"We have shown that the dispersion of thousands of brightly emissive multi-porphyrin fluorophores within the polymersome membrane can be used to optically image tissue structures deep below the skin ?with the potential to go even deeper," said Michael J. Therien, a professor of chemistry at Penn. "It should also be possible to use an emissive polymersome vesicle to transport therapeutics directly to a tumor, enabling us to actually see if chemotherapy is really going to its intended target."
This work takes advantage of years of effort in the Therien laboratory focused on the design of highly fluorescent compounds. Polymersomes, which were developed by Penn professors Daniel A. Hammer and Dennis Discher in the mid-1990s, function much like the bilayered membranes of living cells. Whereas cell membranes are created from a double layer of fatty phospholipid chains, a polymersome is comprised of two layers of synthetic co-polymers. Like a living cell, the polymersome membrane has a hydrophobic core. The study shows that the fluorophores evenly disperse within this core, giving rise to a nanometer-sized light-emitting structure.
"These polymers are also larger than phospholipids, so that there is enough space for the fluorophores, which are larger than the average molecule that is found inside cell membranes," said Hammer, professor and chair of the Department of Bioengineering at Penn's School of Engineering and Applied Sciences. " Another feature that makes emissive polymersomes so useful is that they self-assemble. Simply mixing together all component parts gives rise to these functional nanometer-sized, cell-like vesicles."

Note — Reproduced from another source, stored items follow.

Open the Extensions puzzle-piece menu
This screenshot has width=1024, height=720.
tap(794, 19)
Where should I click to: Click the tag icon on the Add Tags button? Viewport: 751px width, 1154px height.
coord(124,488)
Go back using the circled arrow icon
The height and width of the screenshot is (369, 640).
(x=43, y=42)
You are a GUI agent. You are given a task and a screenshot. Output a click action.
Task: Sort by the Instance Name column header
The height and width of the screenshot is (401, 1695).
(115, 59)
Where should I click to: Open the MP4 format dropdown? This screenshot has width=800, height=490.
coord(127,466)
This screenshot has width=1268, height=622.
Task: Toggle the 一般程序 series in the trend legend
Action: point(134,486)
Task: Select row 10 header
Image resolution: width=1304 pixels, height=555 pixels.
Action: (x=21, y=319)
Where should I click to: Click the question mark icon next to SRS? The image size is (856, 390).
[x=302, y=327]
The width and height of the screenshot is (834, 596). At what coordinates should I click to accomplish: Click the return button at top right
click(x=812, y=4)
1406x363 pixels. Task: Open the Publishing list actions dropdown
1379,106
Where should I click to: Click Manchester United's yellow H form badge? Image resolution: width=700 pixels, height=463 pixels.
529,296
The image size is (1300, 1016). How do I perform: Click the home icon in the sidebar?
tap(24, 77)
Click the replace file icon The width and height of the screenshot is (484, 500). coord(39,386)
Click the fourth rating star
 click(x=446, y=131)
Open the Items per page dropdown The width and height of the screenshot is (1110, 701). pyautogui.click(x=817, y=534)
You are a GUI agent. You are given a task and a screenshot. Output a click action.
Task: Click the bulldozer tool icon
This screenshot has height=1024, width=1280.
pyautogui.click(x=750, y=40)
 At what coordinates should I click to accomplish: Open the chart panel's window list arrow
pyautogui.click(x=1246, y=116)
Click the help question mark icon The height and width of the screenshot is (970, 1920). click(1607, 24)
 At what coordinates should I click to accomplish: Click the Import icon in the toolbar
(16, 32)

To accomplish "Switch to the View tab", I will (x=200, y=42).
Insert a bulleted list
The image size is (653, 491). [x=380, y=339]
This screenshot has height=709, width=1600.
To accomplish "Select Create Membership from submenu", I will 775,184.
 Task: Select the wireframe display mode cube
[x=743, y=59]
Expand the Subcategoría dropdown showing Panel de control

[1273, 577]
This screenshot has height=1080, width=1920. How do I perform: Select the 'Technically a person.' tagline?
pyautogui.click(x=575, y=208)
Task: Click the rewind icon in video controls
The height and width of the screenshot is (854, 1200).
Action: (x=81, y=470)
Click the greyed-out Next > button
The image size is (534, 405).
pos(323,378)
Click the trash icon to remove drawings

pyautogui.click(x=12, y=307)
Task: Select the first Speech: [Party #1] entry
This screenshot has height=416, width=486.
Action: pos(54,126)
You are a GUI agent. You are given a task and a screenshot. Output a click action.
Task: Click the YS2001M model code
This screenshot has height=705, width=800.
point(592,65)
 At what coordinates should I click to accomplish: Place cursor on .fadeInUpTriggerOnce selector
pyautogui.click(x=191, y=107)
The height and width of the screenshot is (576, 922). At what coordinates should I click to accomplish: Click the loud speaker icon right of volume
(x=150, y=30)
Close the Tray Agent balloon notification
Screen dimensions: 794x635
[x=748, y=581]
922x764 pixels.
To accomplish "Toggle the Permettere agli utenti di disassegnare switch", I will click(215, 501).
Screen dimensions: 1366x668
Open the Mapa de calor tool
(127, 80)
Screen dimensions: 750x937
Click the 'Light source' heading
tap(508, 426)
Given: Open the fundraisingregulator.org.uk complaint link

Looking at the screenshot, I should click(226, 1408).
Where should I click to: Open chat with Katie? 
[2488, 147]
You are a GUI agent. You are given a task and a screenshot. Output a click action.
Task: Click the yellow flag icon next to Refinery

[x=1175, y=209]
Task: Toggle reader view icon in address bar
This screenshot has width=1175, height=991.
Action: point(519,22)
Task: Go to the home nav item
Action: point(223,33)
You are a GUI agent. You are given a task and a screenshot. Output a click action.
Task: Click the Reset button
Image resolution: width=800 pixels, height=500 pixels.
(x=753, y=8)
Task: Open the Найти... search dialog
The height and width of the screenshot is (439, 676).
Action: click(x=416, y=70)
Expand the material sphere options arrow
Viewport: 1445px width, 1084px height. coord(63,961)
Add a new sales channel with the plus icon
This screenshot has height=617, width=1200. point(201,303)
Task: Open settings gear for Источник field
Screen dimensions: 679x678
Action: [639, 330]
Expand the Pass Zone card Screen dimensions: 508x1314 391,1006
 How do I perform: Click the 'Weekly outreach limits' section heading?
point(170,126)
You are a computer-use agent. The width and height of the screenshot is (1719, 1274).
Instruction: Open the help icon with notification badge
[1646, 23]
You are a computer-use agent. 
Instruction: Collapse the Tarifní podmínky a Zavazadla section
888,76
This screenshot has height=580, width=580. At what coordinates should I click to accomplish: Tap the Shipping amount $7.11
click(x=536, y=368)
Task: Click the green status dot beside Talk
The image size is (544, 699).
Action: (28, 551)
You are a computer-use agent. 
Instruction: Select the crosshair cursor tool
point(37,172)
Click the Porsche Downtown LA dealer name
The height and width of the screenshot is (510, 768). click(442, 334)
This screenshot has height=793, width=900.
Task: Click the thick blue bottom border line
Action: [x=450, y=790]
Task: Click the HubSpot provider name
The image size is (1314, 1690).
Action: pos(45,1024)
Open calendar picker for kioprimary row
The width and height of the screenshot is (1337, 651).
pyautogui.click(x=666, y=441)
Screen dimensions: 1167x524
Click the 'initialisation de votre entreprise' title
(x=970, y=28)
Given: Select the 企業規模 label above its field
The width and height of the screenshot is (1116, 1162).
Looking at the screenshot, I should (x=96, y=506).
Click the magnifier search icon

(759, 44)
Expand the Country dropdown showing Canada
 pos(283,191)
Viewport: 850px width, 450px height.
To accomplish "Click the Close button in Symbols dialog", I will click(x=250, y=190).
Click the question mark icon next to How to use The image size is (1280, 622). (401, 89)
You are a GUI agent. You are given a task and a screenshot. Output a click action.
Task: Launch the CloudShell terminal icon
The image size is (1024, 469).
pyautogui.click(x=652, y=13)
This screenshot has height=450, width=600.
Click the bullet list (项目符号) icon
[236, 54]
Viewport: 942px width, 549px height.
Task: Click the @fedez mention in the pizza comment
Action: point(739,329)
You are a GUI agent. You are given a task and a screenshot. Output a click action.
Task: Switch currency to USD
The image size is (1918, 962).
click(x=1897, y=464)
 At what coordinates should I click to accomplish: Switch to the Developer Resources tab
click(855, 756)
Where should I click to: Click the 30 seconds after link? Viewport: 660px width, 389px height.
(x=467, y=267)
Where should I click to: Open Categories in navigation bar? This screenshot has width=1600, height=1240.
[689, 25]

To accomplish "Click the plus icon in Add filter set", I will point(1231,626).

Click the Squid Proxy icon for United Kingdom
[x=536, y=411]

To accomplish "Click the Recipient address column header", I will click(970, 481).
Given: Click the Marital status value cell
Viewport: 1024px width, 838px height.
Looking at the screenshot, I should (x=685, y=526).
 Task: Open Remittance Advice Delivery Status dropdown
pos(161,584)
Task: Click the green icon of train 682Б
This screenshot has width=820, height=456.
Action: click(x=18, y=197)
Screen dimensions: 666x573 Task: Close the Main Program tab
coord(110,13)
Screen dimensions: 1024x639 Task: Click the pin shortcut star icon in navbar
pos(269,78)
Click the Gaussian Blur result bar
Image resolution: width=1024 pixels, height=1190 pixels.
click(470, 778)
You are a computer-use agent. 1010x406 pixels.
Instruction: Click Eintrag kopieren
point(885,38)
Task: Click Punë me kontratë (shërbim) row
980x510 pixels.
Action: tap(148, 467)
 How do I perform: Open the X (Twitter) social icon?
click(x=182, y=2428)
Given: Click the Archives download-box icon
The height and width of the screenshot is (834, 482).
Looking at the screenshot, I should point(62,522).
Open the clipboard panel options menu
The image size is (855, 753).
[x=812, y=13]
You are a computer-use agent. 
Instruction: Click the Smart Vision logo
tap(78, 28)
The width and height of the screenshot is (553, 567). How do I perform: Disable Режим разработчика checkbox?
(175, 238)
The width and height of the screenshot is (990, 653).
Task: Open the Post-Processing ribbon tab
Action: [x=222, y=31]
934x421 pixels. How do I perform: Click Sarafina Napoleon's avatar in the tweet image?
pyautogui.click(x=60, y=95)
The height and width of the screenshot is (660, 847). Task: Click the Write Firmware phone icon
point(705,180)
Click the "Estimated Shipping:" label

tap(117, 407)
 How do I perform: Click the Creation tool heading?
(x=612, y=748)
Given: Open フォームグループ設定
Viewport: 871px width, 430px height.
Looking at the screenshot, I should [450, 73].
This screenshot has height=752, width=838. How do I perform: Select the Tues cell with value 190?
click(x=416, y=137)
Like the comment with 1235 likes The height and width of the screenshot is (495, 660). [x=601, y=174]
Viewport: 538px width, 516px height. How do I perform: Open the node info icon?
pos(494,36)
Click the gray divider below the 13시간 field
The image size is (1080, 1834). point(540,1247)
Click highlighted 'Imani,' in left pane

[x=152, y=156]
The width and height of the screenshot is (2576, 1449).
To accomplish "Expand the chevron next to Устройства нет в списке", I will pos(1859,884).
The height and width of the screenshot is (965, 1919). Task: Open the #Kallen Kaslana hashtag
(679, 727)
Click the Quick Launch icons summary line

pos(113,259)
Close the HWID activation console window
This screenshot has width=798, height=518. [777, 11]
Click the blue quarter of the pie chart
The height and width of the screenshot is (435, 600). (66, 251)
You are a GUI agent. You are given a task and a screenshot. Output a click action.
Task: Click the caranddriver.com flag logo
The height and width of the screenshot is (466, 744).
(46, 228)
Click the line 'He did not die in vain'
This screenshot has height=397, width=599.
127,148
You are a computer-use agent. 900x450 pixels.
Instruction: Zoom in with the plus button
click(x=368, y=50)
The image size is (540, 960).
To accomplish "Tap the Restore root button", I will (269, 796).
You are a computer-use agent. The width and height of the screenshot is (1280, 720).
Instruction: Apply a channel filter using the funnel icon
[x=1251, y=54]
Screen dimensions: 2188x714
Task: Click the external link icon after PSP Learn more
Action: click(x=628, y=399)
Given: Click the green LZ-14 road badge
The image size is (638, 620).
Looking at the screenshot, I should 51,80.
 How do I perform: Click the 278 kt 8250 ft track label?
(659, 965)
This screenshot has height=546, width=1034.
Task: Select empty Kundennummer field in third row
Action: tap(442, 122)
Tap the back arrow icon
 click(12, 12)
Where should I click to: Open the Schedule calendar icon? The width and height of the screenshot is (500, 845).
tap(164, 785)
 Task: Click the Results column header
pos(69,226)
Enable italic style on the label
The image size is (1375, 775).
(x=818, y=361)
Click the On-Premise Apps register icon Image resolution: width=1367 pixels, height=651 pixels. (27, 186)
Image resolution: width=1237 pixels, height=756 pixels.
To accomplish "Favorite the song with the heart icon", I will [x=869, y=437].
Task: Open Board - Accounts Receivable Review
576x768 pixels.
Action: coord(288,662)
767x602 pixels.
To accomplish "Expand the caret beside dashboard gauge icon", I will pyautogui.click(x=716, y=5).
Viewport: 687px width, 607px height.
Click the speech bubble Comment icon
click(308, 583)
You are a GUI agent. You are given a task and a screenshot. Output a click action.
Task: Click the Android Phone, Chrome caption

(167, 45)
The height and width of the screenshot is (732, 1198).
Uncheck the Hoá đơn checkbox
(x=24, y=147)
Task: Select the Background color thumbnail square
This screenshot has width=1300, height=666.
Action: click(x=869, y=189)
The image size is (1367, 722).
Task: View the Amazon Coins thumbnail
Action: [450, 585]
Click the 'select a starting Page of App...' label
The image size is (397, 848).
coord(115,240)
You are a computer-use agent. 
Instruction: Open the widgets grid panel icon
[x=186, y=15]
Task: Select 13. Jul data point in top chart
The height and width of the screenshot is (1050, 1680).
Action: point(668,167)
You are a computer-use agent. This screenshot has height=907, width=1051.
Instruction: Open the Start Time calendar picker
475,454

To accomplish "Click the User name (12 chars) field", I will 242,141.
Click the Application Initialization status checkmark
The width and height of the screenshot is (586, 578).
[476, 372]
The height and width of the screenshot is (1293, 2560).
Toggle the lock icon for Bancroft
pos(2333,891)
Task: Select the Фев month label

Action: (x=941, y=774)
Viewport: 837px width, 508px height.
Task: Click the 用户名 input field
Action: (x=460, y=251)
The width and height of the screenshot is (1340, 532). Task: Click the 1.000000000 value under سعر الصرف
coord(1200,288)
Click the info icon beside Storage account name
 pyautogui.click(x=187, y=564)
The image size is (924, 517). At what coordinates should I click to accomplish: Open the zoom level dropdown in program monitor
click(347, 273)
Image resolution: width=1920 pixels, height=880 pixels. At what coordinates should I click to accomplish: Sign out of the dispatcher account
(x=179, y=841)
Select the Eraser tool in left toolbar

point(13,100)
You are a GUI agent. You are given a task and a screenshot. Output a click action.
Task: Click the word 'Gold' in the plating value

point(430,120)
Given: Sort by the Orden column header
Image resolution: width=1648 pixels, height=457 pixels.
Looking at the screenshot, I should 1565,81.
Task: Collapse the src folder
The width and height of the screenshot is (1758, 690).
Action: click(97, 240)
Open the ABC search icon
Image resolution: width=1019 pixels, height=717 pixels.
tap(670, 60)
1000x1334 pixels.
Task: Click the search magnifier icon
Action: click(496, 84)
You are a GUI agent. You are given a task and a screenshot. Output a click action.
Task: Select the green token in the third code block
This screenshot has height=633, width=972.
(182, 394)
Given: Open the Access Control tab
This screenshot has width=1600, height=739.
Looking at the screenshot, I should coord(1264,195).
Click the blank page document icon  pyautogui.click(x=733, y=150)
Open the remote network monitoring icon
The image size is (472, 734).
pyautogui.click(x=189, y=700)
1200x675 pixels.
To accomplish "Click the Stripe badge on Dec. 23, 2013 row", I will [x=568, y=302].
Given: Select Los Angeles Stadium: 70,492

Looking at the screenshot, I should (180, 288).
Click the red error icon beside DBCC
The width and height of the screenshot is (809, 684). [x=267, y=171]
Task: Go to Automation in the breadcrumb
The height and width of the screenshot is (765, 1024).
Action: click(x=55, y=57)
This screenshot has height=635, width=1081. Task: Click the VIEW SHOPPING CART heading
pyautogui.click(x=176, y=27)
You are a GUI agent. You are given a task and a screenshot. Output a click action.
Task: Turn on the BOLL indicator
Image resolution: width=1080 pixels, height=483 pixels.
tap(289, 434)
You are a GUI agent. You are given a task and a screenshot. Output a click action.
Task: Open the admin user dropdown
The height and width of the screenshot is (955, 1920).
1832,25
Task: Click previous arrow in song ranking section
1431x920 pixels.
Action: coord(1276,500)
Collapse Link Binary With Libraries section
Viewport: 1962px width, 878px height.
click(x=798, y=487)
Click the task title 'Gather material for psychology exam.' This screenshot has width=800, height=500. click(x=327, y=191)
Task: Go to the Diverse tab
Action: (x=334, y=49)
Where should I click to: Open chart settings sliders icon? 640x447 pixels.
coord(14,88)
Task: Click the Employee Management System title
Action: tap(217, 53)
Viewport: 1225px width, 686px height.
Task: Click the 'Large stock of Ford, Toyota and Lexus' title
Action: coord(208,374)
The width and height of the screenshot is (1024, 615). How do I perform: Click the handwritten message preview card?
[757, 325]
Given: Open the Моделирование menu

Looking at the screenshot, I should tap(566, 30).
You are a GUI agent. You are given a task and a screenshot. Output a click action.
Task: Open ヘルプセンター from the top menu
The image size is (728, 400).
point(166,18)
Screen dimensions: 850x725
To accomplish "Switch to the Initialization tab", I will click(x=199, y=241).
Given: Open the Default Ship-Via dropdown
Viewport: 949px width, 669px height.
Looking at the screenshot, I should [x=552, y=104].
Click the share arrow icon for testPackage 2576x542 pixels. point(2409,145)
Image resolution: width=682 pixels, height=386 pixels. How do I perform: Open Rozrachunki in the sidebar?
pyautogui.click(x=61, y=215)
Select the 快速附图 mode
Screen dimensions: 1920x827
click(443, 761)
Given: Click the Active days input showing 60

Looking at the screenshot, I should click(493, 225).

In their study, the researchers demonstrate how they can use these emissive polymersomes to target markers on the surface of a specific type of tumor cells. When exposed to near-infrared light, which can travel through tissue, the fluorophores within the polymersome respond with a bright near-infrared signal that can then be detected.
"The fluorophores function like reflectors stuck in the spokes of a bicycle tire," Therien said. "When this structure absorbs light, it gives rise to an intense, localized fluorescence signal that is uniquely suited for visualizing living biological systems."
According to Therein, there is keen interest in developing new technology that will enable optical imaging of cancer tissue, as such technology will be less costly and more accessible than MRI-based methods and free of the harmful side effects associated with radioactivity. In this imaging system, the flourophores can also be tuned to respond to different wavelengths of near-infrared light. This sets the stage for using emissive polymersomes to target multiple cancer cell-surface markers in the body simultaneously.
Emissive polymersomes perform much like in vivo imaging systems that use semiconductor-based "quantum dots." These quantum dots, however, are hard matter, which could collect within the circulatory system, potentially causing a stroke. According to the Penn researchers, brightly emissive polymersomes define the first nanotech optical imaging platform based on non-aggregating "soft matter" (polymers and porphyrins) and hence have enormous potential in biomedicine.